Summary. The manuscript addresses a linear one-dimensional singularly perturbed convection-diffusion problem by decomposing the solution as u = u0 + w, treating the reduced solution u0 as known exactly or approximately. The layer component w is discretized via the exponentially fitted Allen-Southwell-Il'in (ASI) scheme on Shishkin meshes (and asymptotic versions). The authors prove that the resulting method is highly accurate, with errors decreasing as the discretization parameter N increases and, in some cases, as the perturbation parameter ε decreases. This is presented as a theoretical confirmation that ASI outperforms the broader class of Samarskii-type schemes. Even higher accuracy is proved in the special case when u0 is linear (no decomposition needed), and new numerical experiments are supplied.

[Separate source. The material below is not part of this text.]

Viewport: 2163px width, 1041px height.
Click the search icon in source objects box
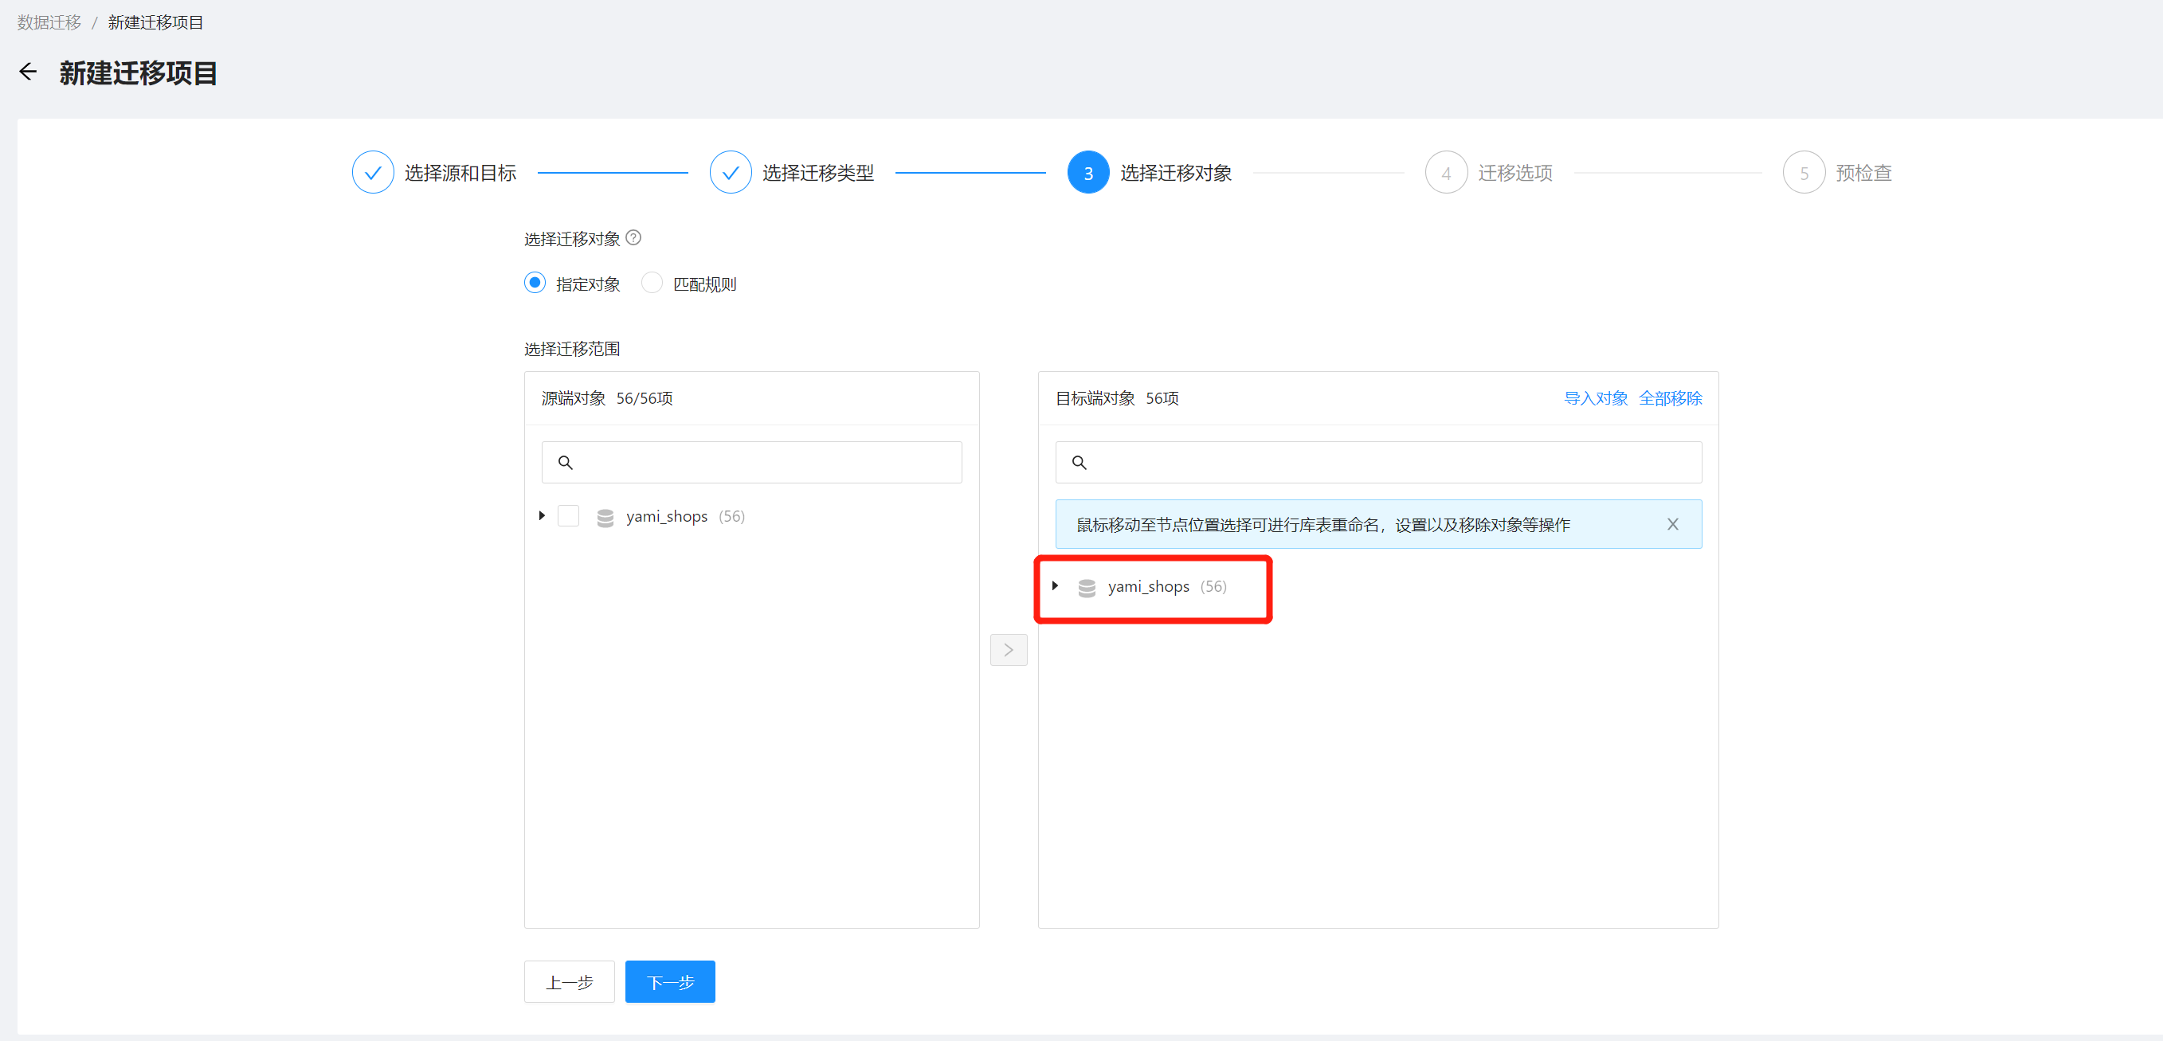565,463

Significance. If the error analysis is complete and uniform in ε, the work supplies a useful theoretical underpinning for the observed superiority of the ASI scheme on piecewise-uniform meshes. The explicit treatment of the linear-u0 case and the parameter-uniform convergence statements would strengthen the literature on exponentially fitted methods for singularly perturbed problems.

major comments (2)
  1. [Abstract and error-analysis sections] The central error analysis (presumably the sections deriving the bounds for the ASI discretization of w) treats u0 as known exactly when stating the total error. When u0 is only approximated (explicitly allowed in the abstract), no explicit estimate is given showing that the approximation error from the reduced first-order problem remains smaller than the discretization error for w and is controlled uniformly in ε. This is load-bearing for the claim that the method remains highly accurate for the general case.
  2. [Error analysis and numerical-results sections] The statement that ASI 'outperforms the general class of Samarskii-type schemes' requires a direct comparison of the error constants or the precise dependence on ε and N. Without an explicit side-by-side bound or table contrasting the leading constants, the outperformance claim rests on the numerical experiments alone rather than the proved estimates.
minor comments (2)
  1. [Mesh-definition section] The abstract refers to 'its asymptotic version' of the Shishkin mesh; the precise definition and the difference in the error analysis between the standard and asymptotic meshes should be stated explicitly in the main text.
  2. [Problem-formulation section] Notation for the decomposition (u0 versus the numerical approximation of u0) should be introduced consistently from the outset to avoid ambiguity when the approximate case is discussed.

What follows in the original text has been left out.